What the exercise asks:
Output each line from the one that contains "Click the 52-week range progress bar" to the final line of the data below, exactly, and include nothing else.

(Given records)

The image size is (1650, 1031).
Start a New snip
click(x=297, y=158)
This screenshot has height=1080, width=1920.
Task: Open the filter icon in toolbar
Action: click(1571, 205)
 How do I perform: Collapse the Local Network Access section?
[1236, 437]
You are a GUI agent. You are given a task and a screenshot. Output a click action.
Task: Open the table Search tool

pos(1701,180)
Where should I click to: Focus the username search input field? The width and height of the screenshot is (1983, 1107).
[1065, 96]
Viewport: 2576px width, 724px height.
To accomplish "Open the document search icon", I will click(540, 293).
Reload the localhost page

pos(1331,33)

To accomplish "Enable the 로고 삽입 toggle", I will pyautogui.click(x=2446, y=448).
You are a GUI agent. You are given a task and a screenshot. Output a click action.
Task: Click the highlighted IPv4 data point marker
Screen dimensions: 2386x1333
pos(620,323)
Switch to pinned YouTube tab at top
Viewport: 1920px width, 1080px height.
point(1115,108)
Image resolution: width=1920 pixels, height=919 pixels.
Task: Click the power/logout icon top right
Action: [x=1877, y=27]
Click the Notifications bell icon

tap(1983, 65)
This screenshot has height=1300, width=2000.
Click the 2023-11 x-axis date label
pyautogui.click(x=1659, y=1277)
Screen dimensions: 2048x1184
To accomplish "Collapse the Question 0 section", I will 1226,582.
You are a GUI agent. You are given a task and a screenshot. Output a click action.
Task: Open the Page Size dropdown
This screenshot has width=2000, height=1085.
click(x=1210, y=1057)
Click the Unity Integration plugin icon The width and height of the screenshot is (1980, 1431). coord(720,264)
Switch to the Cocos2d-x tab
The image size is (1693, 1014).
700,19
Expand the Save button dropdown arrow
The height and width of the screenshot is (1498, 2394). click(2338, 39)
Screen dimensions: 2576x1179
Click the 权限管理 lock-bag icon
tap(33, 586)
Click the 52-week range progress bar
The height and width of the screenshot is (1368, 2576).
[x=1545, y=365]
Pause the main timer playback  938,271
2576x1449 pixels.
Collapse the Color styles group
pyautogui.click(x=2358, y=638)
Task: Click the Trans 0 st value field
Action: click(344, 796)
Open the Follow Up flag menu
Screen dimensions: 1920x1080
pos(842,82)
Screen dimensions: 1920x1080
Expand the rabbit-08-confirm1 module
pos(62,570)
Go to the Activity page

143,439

(End Given records)

Response to this exercise:
Click the 52-week range progress bar
The height and width of the screenshot is (1368, 2576).
[x=1545, y=365]
Pause the main timer playback  938,271
2576x1449 pixels.
Collapse the Color styles group
pyautogui.click(x=2358, y=638)
Task: Click the Trans 0 st value field
Action: click(344, 796)
Open the Follow Up flag menu
Screen dimensions: 1920x1080
pos(842,82)
Screen dimensions: 1920x1080
Expand the rabbit-08-confirm1 module
pos(62,570)
Go to the Activity page

143,439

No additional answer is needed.